§ EXERCISE
Copy out the entries below exactly, beginning at the line that contains "What do you see at coordinates (116, 50)" and ending after the line that contains "pyautogui.click(x=704, y=12)".

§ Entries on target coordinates
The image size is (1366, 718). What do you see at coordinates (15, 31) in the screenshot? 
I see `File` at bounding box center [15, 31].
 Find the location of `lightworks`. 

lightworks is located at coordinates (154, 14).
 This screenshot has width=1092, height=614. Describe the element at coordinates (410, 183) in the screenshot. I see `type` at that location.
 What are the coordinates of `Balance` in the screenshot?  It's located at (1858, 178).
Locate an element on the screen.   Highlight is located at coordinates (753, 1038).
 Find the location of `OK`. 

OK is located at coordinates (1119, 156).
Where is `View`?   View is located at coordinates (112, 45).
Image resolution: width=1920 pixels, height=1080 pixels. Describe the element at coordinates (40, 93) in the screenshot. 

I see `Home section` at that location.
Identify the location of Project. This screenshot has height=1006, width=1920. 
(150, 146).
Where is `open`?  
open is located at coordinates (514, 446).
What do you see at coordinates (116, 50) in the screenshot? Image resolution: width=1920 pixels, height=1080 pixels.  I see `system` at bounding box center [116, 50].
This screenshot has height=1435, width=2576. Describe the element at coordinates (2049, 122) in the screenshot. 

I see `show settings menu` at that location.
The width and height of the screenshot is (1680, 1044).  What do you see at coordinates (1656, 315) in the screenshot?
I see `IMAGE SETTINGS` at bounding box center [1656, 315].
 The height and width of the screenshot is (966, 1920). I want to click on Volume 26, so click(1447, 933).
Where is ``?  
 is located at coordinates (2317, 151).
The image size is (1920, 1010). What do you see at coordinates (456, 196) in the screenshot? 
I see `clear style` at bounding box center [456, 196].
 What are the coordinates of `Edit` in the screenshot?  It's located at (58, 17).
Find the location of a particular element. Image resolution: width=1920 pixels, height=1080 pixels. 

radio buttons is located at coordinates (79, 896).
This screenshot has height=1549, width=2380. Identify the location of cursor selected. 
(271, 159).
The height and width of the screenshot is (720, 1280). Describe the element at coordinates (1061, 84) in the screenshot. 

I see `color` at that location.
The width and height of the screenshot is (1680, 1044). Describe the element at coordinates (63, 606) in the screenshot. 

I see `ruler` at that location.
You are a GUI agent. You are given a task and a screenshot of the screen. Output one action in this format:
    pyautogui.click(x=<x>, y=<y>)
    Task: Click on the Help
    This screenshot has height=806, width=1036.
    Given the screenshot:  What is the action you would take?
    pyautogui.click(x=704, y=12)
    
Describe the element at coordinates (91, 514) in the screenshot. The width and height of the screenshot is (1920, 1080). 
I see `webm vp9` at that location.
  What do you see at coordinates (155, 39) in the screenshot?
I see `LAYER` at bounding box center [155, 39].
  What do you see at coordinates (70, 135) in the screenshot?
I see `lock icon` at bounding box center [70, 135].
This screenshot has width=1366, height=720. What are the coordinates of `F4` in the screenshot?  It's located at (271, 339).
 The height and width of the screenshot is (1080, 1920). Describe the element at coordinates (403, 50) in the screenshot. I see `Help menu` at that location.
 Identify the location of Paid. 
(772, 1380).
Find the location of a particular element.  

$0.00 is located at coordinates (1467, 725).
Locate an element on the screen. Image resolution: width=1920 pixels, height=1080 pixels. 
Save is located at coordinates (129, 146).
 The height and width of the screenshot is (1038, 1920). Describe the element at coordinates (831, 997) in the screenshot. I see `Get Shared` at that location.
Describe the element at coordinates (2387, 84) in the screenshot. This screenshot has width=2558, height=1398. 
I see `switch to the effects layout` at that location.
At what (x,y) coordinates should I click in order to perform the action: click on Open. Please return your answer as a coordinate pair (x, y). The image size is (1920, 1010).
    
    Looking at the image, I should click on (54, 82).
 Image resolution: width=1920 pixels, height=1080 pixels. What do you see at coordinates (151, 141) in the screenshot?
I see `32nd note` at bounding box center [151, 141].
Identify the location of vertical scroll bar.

§ FINAL ANSWER
What do you see at coordinates (116, 50) in the screenshot? Image resolution: width=1920 pixels, height=1080 pixels.  I see `system` at bounding box center [116, 50].
This screenshot has height=1435, width=2576. Describe the element at coordinates (2049, 122) in the screenshot. 

I see `show settings menu` at that location.
The width and height of the screenshot is (1680, 1044).  What do you see at coordinates (1656, 315) in the screenshot?
I see `IMAGE SETTINGS` at bounding box center [1656, 315].
 The height and width of the screenshot is (966, 1920). I want to click on Volume 26, so click(1447, 933).
Where is ``?  
 is located at coordinates (2317, 151).
The image size is (1920, 1010). What do you see at coordinates (456, 196) in the screenshot? 
I see `clear style` at bounding box center [456, 196].
 What are the coordinates of `Edit` in the screenshot?  It's located at (58, 17).
Find the location of a particular element. Image resolution: width=1920 pixels, height=1080 pixels. 

radio buttons is located at coordinates (79, 896).
This screenshot has height=1549, width=2380. Identify the location of cursor selected. 
(271, 159).
The height and width of the screenshot is (720, 1280). Describe the element at coordinates (1061, 84) in the screenshot. 

I see `color` at that location.
The width and height of the screenshot is (1680, 1044). Describe the element at coordinates (63, 606) in the screenshot. 

I see `ruler` at that location.
You are a GUI agent. You are given a task and a screenshot of the screen. Output one action in this format:
    pyautogui.click(x=<x>, y=<y>)
    Task: Click on the Help
    This screenshot has height=806, width=1036.
    Given the screenshot:  What is the action you would take?
    pyautogui.click(x=704, y=12)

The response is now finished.